►

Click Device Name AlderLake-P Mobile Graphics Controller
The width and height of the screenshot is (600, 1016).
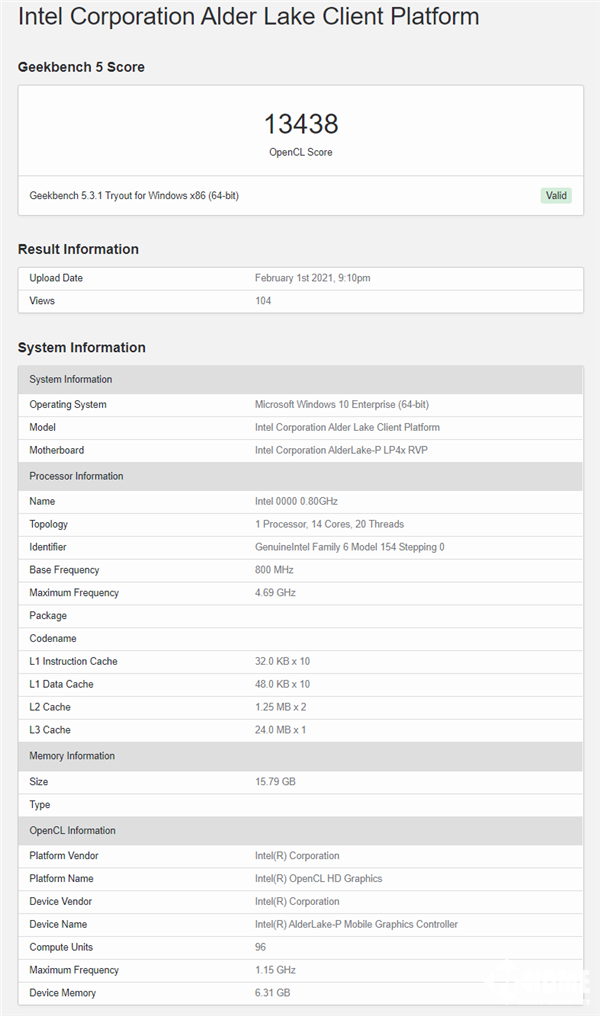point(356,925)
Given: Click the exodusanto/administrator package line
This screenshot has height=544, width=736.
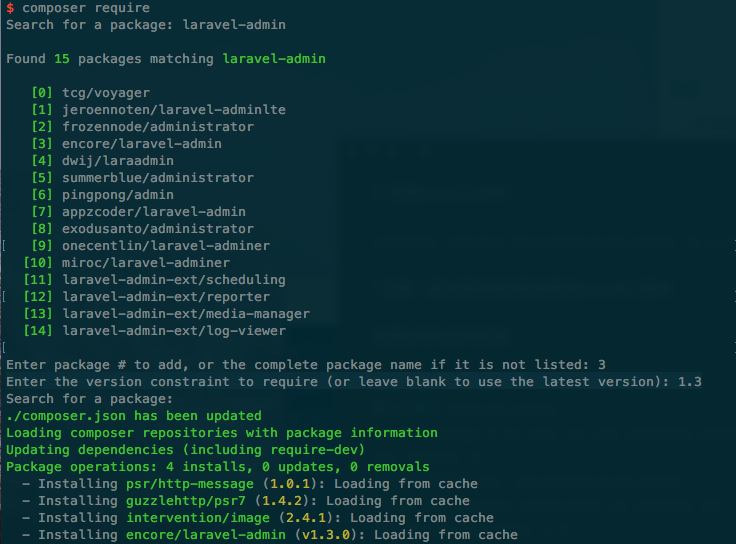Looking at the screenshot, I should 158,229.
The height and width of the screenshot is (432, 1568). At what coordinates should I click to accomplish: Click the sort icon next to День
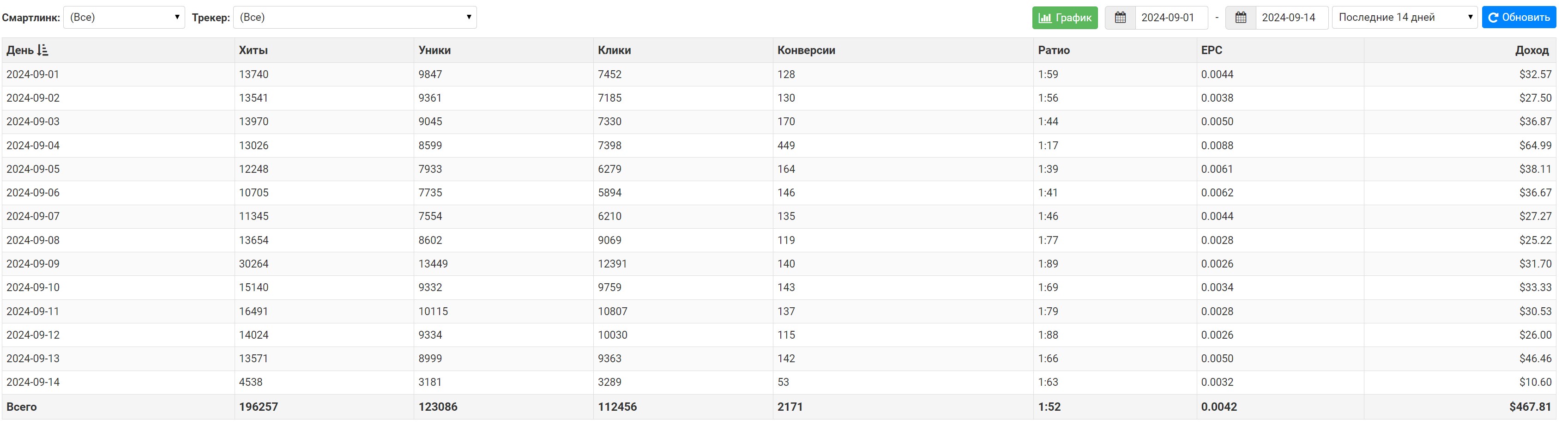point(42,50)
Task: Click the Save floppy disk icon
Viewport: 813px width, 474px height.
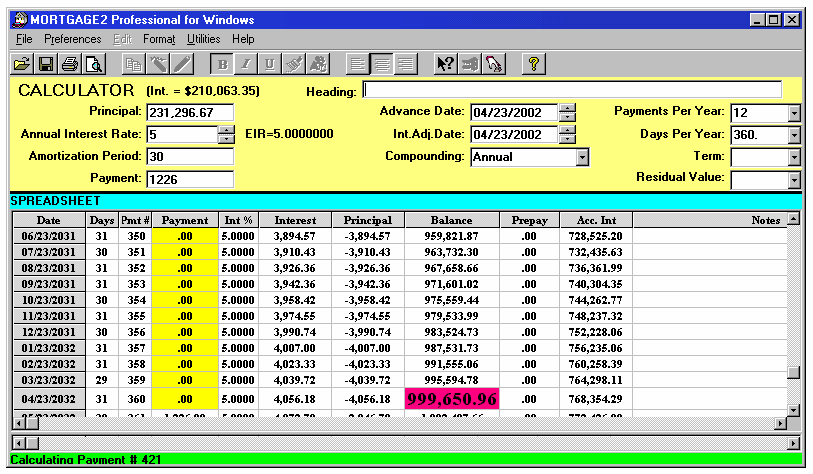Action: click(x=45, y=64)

◄

- What you need to do: The lines from the one containing "Given: Click the" to the end of the material must be output exactly, both ends included; no picture may appear.

- Response to the exercise:
Given: Click the exodusanto/administrator package line
This screenshot has height=544, width=736.
Looking at the screenshot, I should 158,229.
The height and width of the screenshot is (432, 1568). At what coordinates should I click to accomplish: Click the sort icon next to День
point(42,50)
Task: Click the Save floppy disk icon
Viewport: 813px width, 474px height.
Action: click(x=45, y=64)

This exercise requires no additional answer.